(Input)

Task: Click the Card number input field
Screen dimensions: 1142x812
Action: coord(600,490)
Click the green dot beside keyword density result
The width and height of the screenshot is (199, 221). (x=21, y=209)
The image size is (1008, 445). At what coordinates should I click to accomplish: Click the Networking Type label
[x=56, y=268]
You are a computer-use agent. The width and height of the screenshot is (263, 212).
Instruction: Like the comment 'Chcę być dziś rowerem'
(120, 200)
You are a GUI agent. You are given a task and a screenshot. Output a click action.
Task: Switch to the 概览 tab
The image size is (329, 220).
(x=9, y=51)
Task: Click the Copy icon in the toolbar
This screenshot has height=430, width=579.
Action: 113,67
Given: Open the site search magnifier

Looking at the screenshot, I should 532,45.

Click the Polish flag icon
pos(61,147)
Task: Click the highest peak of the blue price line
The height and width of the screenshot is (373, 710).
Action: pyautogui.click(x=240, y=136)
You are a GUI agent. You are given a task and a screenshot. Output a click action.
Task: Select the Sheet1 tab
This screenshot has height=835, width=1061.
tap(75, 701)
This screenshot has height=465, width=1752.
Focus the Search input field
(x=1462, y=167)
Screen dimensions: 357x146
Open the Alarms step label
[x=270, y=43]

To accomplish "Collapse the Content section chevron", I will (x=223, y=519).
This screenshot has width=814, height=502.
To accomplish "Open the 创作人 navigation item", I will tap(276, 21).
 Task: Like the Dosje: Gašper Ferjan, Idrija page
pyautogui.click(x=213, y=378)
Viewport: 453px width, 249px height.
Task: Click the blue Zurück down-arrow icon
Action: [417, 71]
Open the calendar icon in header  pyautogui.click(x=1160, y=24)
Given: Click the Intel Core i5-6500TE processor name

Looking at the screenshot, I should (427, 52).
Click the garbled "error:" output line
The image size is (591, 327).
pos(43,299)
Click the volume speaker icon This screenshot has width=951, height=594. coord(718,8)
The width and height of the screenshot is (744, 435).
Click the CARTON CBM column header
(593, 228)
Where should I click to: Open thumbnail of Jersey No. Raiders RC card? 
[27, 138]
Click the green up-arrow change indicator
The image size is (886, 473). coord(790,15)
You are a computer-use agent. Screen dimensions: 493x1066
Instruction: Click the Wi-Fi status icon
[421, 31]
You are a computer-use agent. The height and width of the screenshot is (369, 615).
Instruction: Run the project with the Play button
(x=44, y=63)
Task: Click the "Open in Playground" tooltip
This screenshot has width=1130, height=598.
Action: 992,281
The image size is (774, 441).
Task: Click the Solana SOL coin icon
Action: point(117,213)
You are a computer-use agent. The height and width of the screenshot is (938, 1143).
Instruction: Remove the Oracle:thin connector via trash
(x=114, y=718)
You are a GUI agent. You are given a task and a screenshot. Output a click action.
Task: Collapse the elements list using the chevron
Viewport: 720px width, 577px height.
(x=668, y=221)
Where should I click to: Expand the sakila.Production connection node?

(End Input)

### Exercise objective
Each line of the listing should be copied exactly.

### Reply to the exercise
Task: Click the Card number input field
Screen dimensions: 1142x812
Action: coord(600,490)
Click the green dot beside keyword density result
The width and height of the screenshot is (199, 221). (x=21, y=209)
The image size is (1008, 445). At what coordinates should I click to accomplish: Click the Networking Type label
[x=56, y=268]
You are a computer-use agent. The width and height of the screenshot is (263, 212).
Instruction: Like the comment 'Chcę być dziś rowerem'
(120, 200)
You are a GUI agent. You are given a task and a screenshot. Output a click action.
Task: Switch to the 概览 tab
The image size is (329, 220).
(x=9, y=51)
Task: Click the Copy icon in the toolbar
This screenshot has height=430, width=579.
Action: 113,67
Given: Open the site search magnifier

Looking at the screenshot, I should 532,45.

Click the Polish flag icon
pos(61,147)
Task: Click the highest peak of the blue price line
The height and width of the screenshot is (373, 710).
Action: pyautogui.click(x=240, y=136)
You are a GUI agent. You are given a task and a screenshot. Output a click action.
Task: Select the Sheet1 tab
This screenshot has height=835, width=1061.
tap(75, 701)
This screenshot has height=465, width=1752.
Focus the Search input field
(x=1462, y=167)
Screen dimensions: 357x146
Open the Alarms step label
[x=270, y=43]

To accomplish "Collapse the Content section chevron", I will (x=223, y=519).
This screenshot has width=814, height=502.
To accomplish "Open the 创作人 navigation item", I will tap(276, 21).
 Task: Like the Dosje: Gašper Ferjan, Idrija page
pyautogui.click(x=213, y=378)
Viewport: 453px width, 249px height.
Task: Click the blue Zurück down-arrow icon
Action: [417, 71]
Open the calendar icon in header  pyautogui.click(x=1160, y=24)
Given: Click the Intel Core i5-6500TE processor name

Looking at the screenshot, I should (427, 52).
Click the garbled "error:" output line
The image size is (591, 327).
pos(43,299)
Click the volume speaker icon This screenshot has width=951, height=594. coord(718,8)
The width and height of the screenshot is (744, 435).
Click the CARTON CBM column header
(593, 228)
Where should I click to: Open thumbnail of Jersey No. Raiders RC card? 
[27, 138]
Click the green up-arrow change indicator
The image size is (886, 473). coord(790,15)
You are a computer-use agent. Screen dimensions: 493x1066
Instruction: Click the Wi-Fi status icon
[421, 31]
You are a computer-use agent. The height and width of the screenshot is (369, 615).
Instruction: Run the project with the Play button
(x=44, y=63)
Task: Click the "Open in Playground" tooltip
This screenshot has width=1130, height=598.
Action: 992,281
The image size is (774, 441).
Task: Click the Solana SOL coin icon
Action: point(117,213)
You are a computer-use agent. The height and width of the screenshot is (938, 1143).
Instruction: Remove the Oracle:thin connector via trash
(x=114, y=718)
You are a GUI agent. You are given a task and a screenshot. Output a click action.
Task: Collapse the elements list using the chevron
Viewport: 720px width, 577px height.
(x=668, y=221)
Where should I click to: Expand the sakila.Production connection node?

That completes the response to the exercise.